Le crédit qui ne dit pas son nom : l’essor des paiements échelonnés
Romy, 26 ans, a multiplié les achats en ligne pendant près de trois ans, optant pour des paiements échelonnés pour des vêtements, du maquillage et des chauss. Sans en avoir pleinement conscience, elle s’est endettée lentement, avec un salaire amputé de 450 € chaque début de mois.
Des services comme Klarna, Alma ou Scalapay se sont démocratisés ces dernières années, permettant aux consommateurs de payer une partie du montant immédiatement et le reste en plusieurs échéances. Selon la journaliste Amina Kalache, « ce n’est pas un rabais, ni une promotion : c’est une avance. » Elle qualifie ces services de « micro-crédit » avec une dette, qui, bien que moins spectaculaire que des crédits immobiliers ou automobiles, peut néanmoins s’accumuler, surtout pour les foyers précaires ou ceux ayant peu d’éducation financière.
Les méthodes marketing de ces entreprises ont rendu possible des achats qui seraient difficilement réalisables en un seul paiement.
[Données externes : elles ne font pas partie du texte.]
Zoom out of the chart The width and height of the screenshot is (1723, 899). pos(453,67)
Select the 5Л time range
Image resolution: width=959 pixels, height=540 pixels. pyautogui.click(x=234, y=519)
Une option de paiement échelonné apparaît souvent à la dernière minute, entre l’adresse de livraison et la validation du panier. Kalache souligne que le véritable enjeu réside dans le moment psychologique où l’on consent à la dette. Ce système, bien qu’il ne crée pas de précarité, peut l’accompagner et parfois l’aggraver, comme l’indique un rapport de la Banque de France.
En 2022, l’endettement des ménages français a atteint 1 700 milliards d’euros, représentant 98 % du PIB, selon l’INSEE. Ce chiffre souligne l’importance de la gestion de la dette et des crédits à la consommation, notamment dans le contexte des paiements échelonnés.